The Securities of this series are issuable only in registered form, without coupons, in denominations of $2,000 and any integral multiple of $1,000 in excess of $2,000. As provided in the Indenture and subject to certain limitations therein set forth, Securities of this series are exchangeable for a like aggregate principal amount of Securities of this series and of like tenor of a different authorized denomination, as requested by the Holder surrendering the same.
No service charge shall be made for any such registration of transfer or exchange, but the Company may require payment of a sum sufficient to cover any tax or other governmental charge payable in connection therewith.
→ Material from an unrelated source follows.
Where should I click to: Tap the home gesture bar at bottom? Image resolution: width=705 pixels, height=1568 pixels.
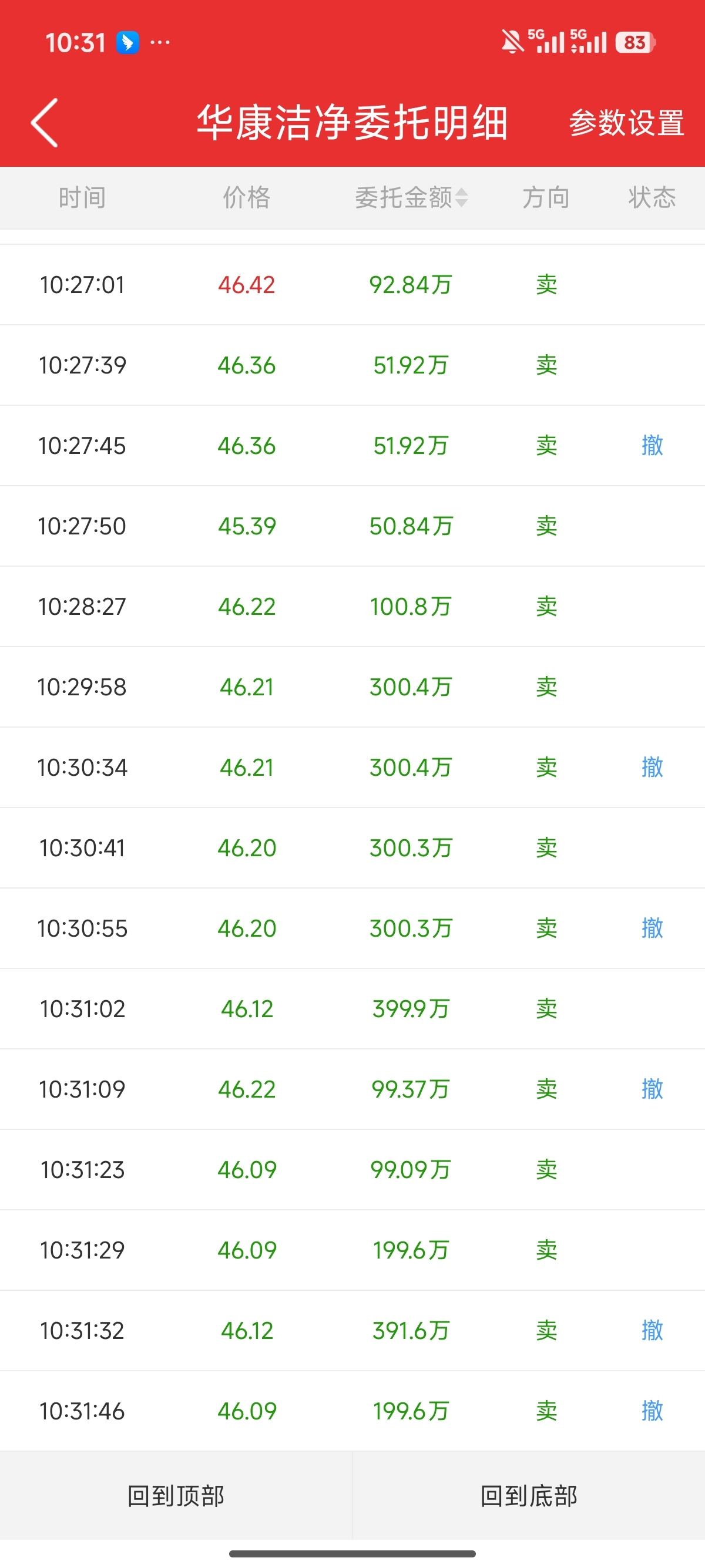click(x=352, y=1553)
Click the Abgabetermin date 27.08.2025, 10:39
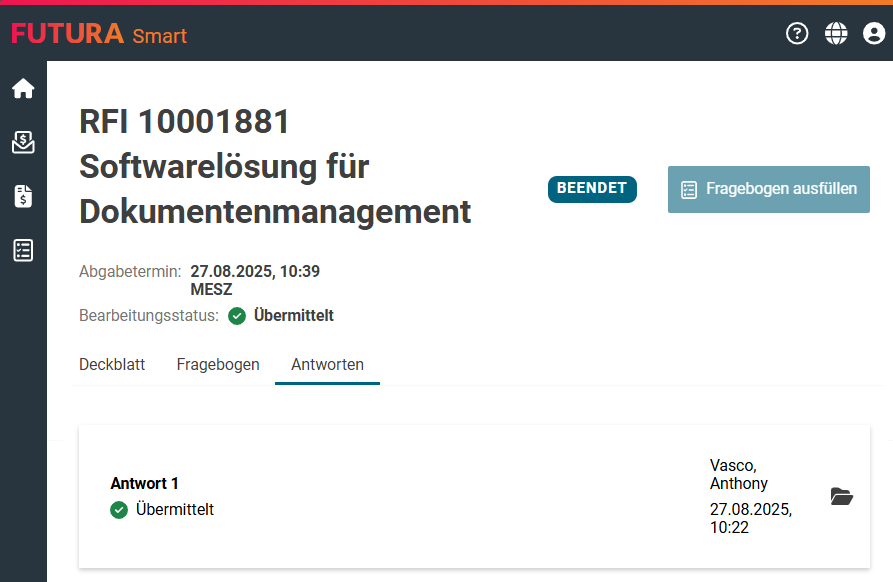The height and width of the screenshot is (582, 893). coord(255,271)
Prior to due presentment of this Security for registration of transfer, the Company, the Trustee and any agent of the Company or the Trustee may treat the Person in whose name this Security is registered as the owner hereof for all purposes, whether or not this Security is overdue, and neither the Company, the Trustee nor any such agent shall be affected by notice to the contrary.
2
The Indenture and the Securities shall be governed by and construed in accordance with the laws of the State of New York, without giving effect to the conflicts of laws provisions thereof.
All terms used in this Security which are defined in the Indenture shall have the meanings assigned to them in the Indenture.